Reds: Todd Frazier, 0-4, 4 K
Frazier is actually a pretty good player, but Joey Votto he is not.
Marlins: Carlos Lee, 2-4, HR, 2 R, 4 RBI, BB
This is Lee's first homer since being traded from the Astros. He's hitting .290/.405/.419 for the fish, who are paying him no money. As little as TCM likes the Marlins brass, this was a good pickup.
Twins: Joe Mauer, 3-4, 2B, RBI
Any Twins fans who had the temerity to boo Joe Mauer earlier this season probably lack the sense of shame and self-awareness to realize they should just go drown themselves in Lake Minnetonka right now. Mauer's hitting .333/.420/.461, is leading the AL in OBP, and is second on the Twins in both runs scored and RBI.
Brewers: Francisco Rodriguez, 1 IP, 2 H, 0 BB, 1 K, Sv
Yesterday, The Common Man pondered the possibility of Francisco Rodriguez taking over on the back end from John Axford, and it immediately happened. But Rodriguez made it an adventure.

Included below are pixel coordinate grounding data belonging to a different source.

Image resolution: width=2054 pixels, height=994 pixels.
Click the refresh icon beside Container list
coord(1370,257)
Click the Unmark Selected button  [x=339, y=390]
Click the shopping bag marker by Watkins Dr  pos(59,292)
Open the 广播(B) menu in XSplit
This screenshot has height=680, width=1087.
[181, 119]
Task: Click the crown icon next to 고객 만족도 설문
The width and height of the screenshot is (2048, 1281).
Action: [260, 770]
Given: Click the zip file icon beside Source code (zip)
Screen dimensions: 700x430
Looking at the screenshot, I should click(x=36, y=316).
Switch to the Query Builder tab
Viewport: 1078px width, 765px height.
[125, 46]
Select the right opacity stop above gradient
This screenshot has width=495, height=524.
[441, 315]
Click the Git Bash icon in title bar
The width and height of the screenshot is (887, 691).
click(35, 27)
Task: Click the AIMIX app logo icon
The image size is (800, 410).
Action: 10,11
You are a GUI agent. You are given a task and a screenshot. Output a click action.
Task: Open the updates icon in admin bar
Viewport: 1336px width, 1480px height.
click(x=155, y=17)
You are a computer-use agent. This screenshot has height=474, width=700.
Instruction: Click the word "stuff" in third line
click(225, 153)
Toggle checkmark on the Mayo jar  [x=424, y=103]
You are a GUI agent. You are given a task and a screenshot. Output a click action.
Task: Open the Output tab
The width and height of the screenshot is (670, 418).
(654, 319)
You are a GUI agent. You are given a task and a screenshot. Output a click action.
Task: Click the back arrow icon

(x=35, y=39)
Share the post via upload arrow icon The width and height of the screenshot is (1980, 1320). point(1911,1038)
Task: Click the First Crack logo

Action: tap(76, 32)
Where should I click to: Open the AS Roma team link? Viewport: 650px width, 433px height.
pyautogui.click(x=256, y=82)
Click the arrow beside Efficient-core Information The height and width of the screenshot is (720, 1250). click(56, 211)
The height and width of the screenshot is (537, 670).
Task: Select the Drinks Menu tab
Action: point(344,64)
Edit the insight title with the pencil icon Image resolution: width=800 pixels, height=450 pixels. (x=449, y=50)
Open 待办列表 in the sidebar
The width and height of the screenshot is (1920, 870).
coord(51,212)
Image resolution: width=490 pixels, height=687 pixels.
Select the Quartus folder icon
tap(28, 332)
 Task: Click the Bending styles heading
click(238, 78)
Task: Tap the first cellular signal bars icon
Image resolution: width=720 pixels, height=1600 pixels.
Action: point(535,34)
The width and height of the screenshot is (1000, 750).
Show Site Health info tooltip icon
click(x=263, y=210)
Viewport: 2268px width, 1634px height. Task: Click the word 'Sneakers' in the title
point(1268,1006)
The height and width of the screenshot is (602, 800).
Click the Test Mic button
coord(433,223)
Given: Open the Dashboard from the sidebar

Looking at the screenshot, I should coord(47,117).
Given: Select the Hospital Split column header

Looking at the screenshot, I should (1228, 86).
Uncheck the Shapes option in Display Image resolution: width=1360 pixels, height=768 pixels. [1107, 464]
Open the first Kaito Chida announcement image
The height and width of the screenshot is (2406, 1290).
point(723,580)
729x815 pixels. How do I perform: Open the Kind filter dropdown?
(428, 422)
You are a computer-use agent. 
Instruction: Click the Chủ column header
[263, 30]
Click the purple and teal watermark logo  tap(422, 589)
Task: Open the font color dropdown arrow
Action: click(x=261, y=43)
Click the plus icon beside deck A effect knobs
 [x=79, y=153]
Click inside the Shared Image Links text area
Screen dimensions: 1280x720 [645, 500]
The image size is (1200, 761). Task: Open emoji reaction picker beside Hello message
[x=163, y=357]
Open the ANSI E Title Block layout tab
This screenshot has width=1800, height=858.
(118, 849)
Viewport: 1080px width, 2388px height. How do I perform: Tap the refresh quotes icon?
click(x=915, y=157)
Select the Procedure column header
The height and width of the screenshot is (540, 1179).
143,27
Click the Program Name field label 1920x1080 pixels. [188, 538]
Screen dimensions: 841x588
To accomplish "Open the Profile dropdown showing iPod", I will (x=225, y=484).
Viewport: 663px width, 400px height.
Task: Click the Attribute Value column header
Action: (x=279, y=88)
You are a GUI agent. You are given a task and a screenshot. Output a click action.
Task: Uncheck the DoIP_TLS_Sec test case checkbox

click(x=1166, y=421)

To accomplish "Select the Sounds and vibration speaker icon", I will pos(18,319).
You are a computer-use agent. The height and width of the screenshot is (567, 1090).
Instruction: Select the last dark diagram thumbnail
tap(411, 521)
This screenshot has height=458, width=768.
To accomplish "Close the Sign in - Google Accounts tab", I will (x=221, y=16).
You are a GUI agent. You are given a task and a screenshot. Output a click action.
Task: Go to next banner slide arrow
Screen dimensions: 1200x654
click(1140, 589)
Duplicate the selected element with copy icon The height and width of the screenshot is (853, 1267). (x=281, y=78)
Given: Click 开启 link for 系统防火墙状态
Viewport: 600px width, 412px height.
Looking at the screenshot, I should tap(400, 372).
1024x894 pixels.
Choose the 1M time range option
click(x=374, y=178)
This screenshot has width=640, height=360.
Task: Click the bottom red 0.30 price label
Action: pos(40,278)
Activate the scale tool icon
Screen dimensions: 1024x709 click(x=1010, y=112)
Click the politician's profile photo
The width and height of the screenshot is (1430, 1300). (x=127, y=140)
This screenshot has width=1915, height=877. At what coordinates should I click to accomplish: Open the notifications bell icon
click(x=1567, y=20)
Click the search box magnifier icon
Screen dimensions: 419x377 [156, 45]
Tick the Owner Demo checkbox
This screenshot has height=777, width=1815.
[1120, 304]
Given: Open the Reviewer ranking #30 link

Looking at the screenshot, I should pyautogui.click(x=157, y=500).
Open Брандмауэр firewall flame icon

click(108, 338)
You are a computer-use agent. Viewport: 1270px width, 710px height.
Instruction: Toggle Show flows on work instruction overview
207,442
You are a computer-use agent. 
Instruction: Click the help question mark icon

Mariners: Tom Wilhelmsen, 1 IP, 0 H, 0 BB, 0 K, 0 R, Sv
But if K-Rod doesn't work out, it's comforting to know that almost anyone can be inserted into the closer roll and have success. Wilhelmsen is 8-for-9 with a 0.00 ERA and 20 Ks in 18 innings since taking over for Brandon League
Pirates: Joel Hanrahan, 0.1 IP, 0 H, 0 BB, 0 R, 1 K, Sv
And it's not like saves are that difficult either. Here, Joel Hanrahan was brought in with two runners on and two outs in the ninth and a four run lead. Three strikes later, he gets the "save."
Dodgers: Ronald Belisario, 0.2 IP, 0 H, BB, 2 HBP, 0 K, Hold, Loss
Dodgers: Kenley Jansen, 1.1 IP, 1 H, 0 BB, 0 K, 0 R, Blown Save
In fact, the rules for doling out saves, blown saves, wins, losses, and holds in relief is all kinds of messed up. Take this example from the Dodgers game, where Belisario came in to start the 8th, and walked a batter and hit two more in between recording two outs. Bases loaded and Jansen comes in and gives up a single up the middle, then has a 1-2-3 ninth. Boom, Belisario gets a Hold, because he left with the lead, but also gets hung with the loss. Jansen gets a blown save.
Deduno sucks. Capps sucks balls. And the Twins suck gigantically. I can't believe I watch their games...
I think Hanrahan walked a guy to load the bases, and then struck out the tying run to get his "save".